Data supplied:

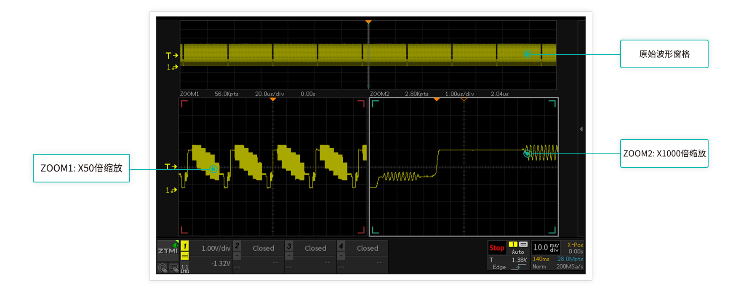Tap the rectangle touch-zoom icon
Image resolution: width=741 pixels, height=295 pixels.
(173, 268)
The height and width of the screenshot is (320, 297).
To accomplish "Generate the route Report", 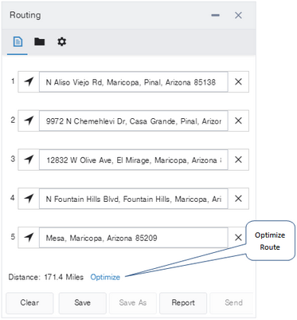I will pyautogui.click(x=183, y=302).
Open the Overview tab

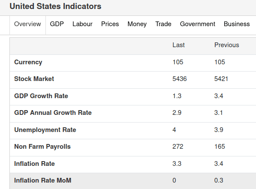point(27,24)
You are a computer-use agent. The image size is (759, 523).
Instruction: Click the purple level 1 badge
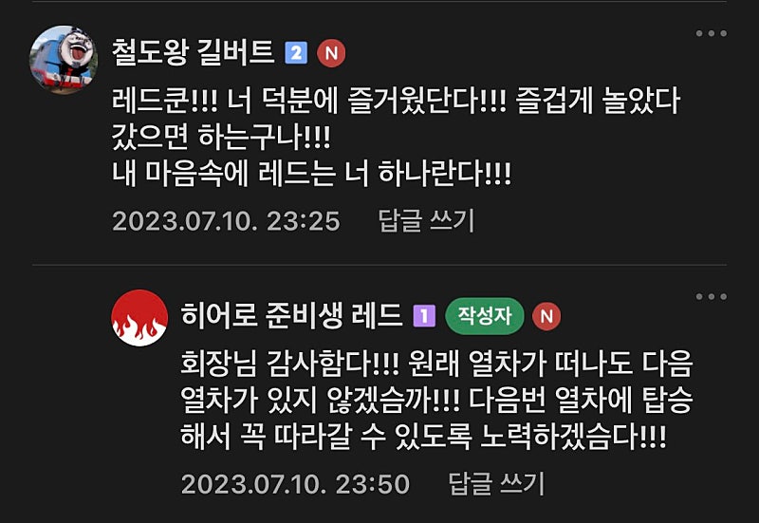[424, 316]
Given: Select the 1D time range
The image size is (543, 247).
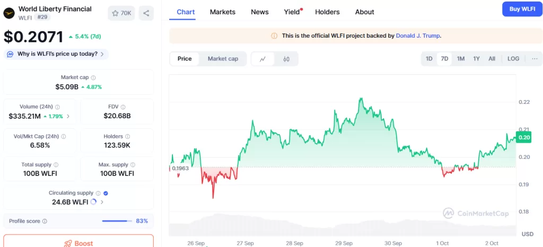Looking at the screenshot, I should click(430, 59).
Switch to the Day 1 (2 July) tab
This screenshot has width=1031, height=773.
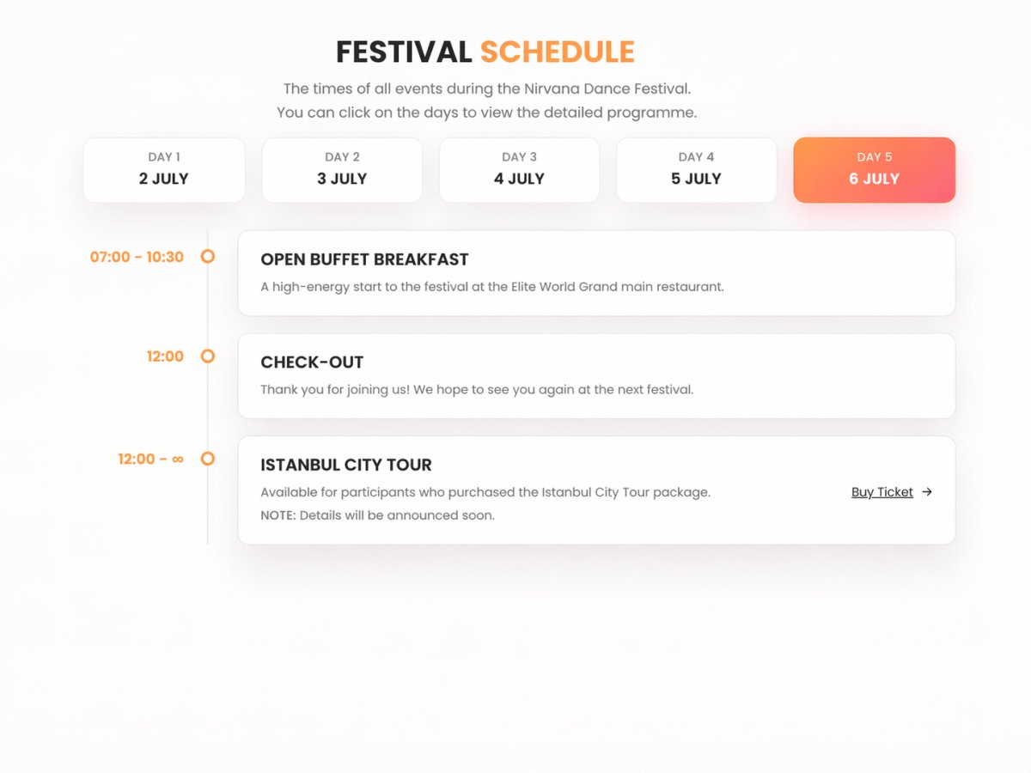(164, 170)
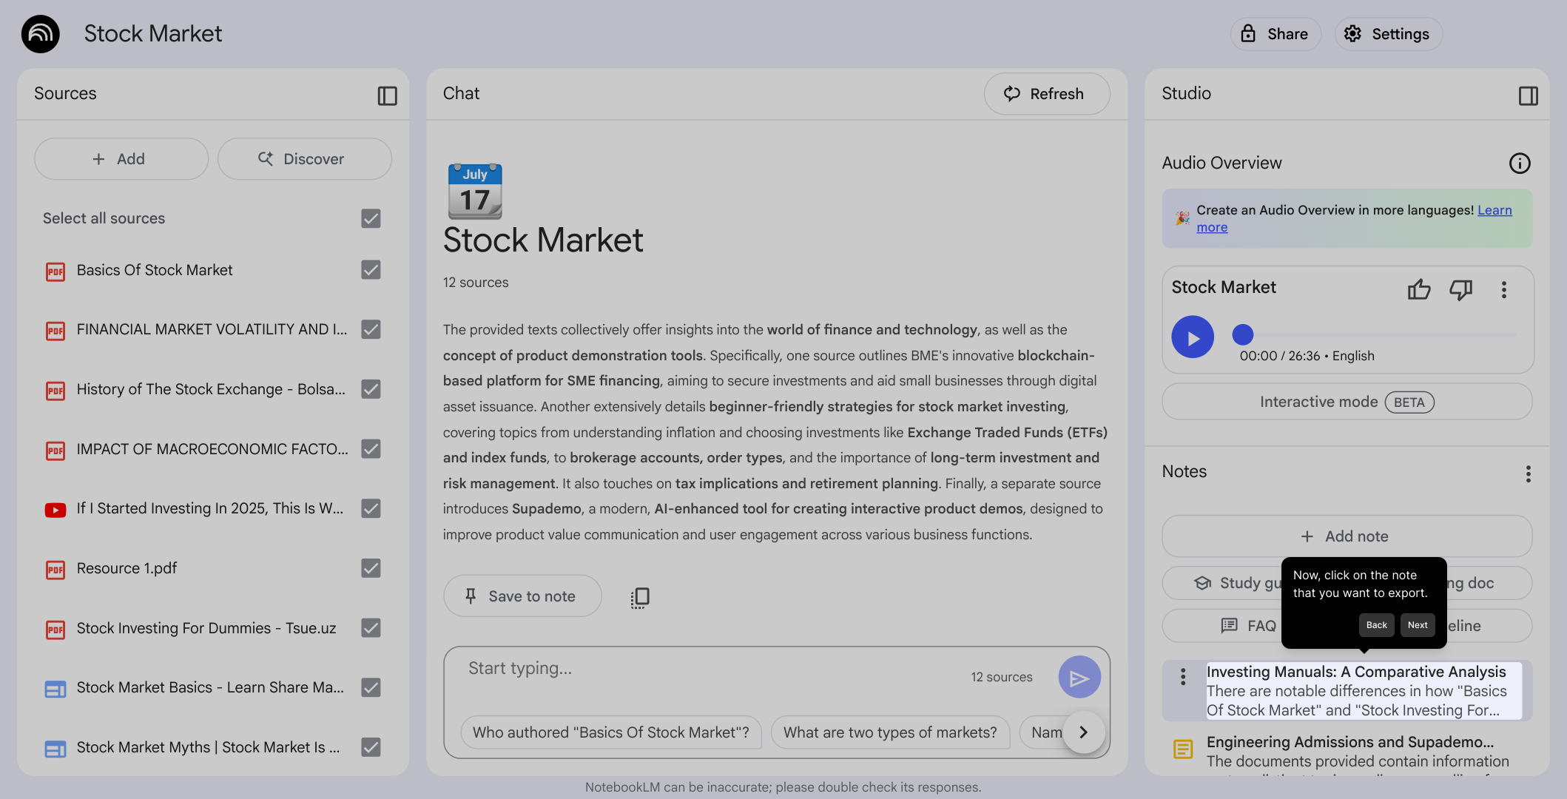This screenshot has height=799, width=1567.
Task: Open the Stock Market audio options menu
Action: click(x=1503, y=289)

---

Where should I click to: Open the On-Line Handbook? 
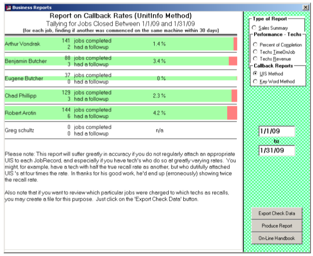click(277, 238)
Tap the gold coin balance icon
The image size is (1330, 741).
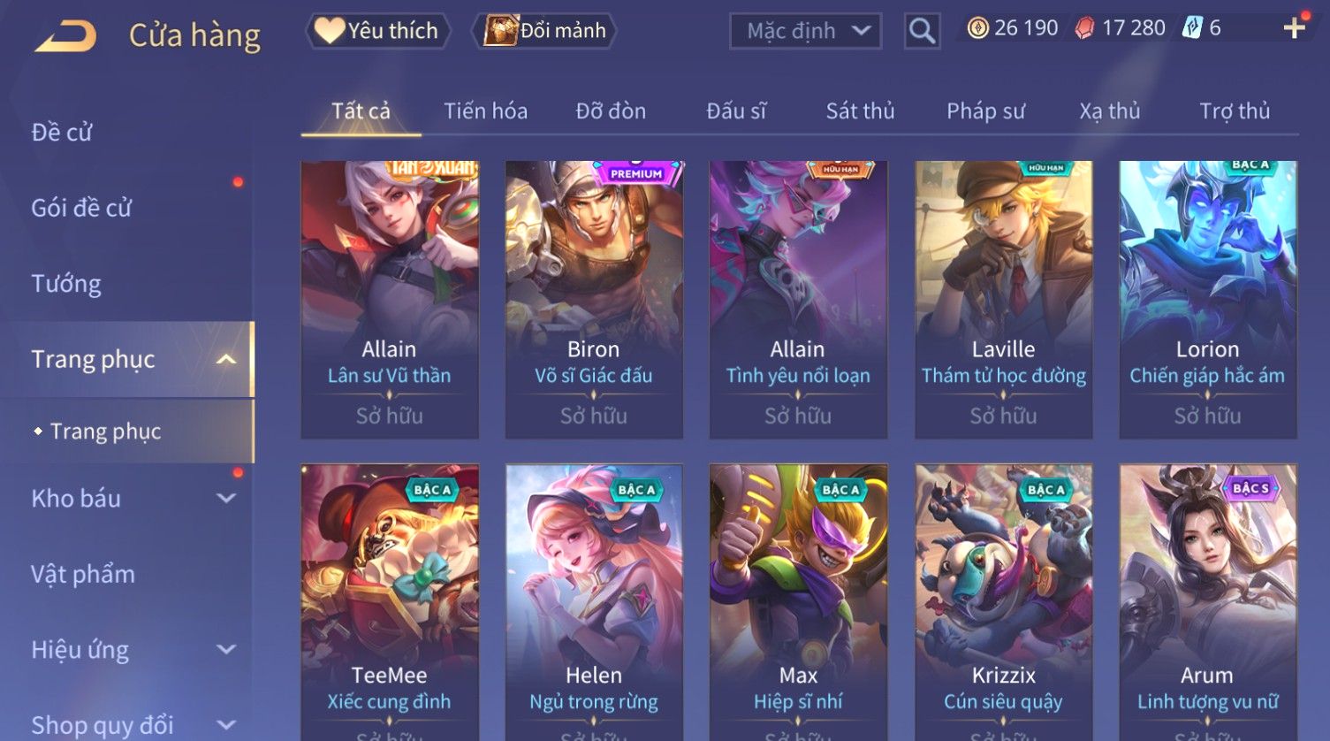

The exercise:
Render the stretch of the records from the line containing "Open the Overview tab" through the line containing "Action: click(x=1503, y=289)" as a Markdown table with the columns Row and Line. Number each line in order, skip blank lines, and leave out the pictures.

Expected answer:
| Row | Line |
|---|---|
| 1 | Open the Overview tab |
| 2 | point(27,24) |
| 3 | You are a computer-use agent. The image size is (759, 523). |
| 4 | Instruction: Click the purple level 1 badge |
| 5 | [424, 316] |
| 6 | Given: Select the 1D time range |
| 7 | The image size is (543, 247). |
| 8 | Looking at the screenshot, I should click(430, 59). |
| 9 | Switch to the Day 1 (2 July) tab |
| 10 | This screenshot has width=1031, height=773. |
| 11 | (164, 170) |
| 12 | This screenshot has height=799, width=1567. |
| 13 | Task: Open the Stock Market audio options menu |
| 14 | Action: click(x=1503, y=289) |